___ Source material ___

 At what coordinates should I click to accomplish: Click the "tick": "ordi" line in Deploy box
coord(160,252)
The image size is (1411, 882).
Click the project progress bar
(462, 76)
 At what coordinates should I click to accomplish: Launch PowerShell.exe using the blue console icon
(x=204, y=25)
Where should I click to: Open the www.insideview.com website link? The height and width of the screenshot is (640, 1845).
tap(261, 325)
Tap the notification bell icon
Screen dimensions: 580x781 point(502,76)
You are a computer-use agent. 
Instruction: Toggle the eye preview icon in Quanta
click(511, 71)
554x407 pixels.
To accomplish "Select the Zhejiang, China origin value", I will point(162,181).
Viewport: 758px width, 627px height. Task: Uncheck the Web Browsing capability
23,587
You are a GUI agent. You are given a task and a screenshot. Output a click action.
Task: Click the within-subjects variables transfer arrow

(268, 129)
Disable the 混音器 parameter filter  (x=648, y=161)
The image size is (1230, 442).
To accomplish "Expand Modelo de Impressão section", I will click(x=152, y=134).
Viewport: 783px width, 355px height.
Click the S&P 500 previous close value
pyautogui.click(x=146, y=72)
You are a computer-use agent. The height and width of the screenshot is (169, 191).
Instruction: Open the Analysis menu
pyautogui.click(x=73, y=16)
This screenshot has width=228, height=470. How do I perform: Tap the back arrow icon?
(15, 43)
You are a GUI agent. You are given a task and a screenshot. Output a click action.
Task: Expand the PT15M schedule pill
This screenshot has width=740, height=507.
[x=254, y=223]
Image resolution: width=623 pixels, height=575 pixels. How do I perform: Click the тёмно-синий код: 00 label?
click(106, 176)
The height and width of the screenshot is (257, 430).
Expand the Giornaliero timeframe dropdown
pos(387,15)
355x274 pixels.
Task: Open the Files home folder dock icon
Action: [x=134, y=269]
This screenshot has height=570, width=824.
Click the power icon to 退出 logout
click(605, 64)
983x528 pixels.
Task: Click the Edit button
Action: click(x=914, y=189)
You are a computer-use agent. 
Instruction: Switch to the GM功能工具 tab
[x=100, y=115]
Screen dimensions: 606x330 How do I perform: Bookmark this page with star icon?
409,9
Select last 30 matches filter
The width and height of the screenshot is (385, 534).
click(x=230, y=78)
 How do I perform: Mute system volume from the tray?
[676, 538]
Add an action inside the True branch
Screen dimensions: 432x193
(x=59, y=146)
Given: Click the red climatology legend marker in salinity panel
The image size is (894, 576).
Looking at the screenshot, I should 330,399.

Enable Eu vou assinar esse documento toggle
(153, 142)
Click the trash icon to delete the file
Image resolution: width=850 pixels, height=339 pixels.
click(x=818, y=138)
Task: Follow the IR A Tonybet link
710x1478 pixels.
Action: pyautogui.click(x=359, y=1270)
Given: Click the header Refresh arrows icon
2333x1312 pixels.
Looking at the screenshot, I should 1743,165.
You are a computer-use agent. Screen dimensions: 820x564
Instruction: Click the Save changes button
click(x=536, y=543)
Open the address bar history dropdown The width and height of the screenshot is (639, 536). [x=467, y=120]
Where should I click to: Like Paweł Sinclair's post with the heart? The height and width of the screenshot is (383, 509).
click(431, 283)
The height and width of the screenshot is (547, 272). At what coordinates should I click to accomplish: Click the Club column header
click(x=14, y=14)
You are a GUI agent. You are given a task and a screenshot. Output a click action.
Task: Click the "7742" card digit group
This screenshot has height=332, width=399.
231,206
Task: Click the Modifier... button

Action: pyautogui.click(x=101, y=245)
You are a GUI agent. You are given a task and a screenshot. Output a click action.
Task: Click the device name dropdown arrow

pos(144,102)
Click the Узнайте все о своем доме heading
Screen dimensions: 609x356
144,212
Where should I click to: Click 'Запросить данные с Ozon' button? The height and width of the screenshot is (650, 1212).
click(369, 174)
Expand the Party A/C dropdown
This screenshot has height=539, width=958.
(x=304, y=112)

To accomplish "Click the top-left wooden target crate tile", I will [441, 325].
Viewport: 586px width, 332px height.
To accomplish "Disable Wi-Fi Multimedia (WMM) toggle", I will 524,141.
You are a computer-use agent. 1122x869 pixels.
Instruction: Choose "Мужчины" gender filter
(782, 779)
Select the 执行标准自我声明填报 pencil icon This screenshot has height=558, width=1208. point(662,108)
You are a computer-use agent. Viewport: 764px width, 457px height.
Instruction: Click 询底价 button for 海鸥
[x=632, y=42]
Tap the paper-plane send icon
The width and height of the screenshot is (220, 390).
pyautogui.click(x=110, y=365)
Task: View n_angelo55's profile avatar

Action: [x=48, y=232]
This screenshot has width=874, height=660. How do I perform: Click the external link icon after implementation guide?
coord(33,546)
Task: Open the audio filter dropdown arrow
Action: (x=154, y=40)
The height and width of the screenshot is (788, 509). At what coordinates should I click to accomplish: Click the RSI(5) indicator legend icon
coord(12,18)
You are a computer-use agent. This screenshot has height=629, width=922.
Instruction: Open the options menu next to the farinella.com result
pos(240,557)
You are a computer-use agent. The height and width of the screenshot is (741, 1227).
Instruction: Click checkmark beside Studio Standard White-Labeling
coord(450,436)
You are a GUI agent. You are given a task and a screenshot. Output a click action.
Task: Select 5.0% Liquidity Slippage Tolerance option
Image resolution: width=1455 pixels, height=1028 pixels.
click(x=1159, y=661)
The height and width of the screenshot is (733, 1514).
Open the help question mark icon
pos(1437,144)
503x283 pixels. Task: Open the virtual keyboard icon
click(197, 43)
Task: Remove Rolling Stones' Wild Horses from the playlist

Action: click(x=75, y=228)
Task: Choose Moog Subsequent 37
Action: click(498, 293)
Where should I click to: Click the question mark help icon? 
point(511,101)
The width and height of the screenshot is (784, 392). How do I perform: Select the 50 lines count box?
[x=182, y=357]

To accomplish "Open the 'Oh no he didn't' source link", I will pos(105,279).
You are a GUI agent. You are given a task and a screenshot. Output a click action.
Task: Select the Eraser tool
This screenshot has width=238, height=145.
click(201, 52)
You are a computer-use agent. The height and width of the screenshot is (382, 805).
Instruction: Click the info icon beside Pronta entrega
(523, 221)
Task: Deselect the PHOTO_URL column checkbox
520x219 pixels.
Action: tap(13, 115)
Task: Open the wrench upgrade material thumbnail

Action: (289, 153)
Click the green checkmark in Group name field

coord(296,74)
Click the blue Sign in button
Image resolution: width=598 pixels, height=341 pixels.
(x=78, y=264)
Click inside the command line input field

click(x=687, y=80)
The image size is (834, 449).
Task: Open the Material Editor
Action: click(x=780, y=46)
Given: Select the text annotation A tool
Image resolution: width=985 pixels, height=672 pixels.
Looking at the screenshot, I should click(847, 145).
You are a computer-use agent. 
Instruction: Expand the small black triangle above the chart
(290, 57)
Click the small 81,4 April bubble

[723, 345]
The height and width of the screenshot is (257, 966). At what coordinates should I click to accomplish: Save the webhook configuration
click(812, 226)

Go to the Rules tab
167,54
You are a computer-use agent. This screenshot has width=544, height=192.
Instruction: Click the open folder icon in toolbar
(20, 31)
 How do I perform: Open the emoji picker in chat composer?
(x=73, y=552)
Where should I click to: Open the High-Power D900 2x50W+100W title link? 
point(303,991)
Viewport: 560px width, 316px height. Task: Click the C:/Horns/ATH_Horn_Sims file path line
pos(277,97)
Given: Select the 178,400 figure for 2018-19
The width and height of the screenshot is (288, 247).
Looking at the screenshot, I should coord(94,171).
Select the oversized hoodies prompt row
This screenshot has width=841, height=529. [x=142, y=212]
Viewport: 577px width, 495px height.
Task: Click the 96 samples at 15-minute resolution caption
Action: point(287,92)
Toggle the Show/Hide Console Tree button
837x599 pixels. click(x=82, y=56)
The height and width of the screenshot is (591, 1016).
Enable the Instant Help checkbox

___

* [Your goal] Look through the data and gather every line with the string "Disable" in it.

* [Answer]
Disable the 混音器 parameter filter  (x=648, y=161)
To accomplish "Disable Wi-Fi Multimedia (WMM) toggle", I will 524,141.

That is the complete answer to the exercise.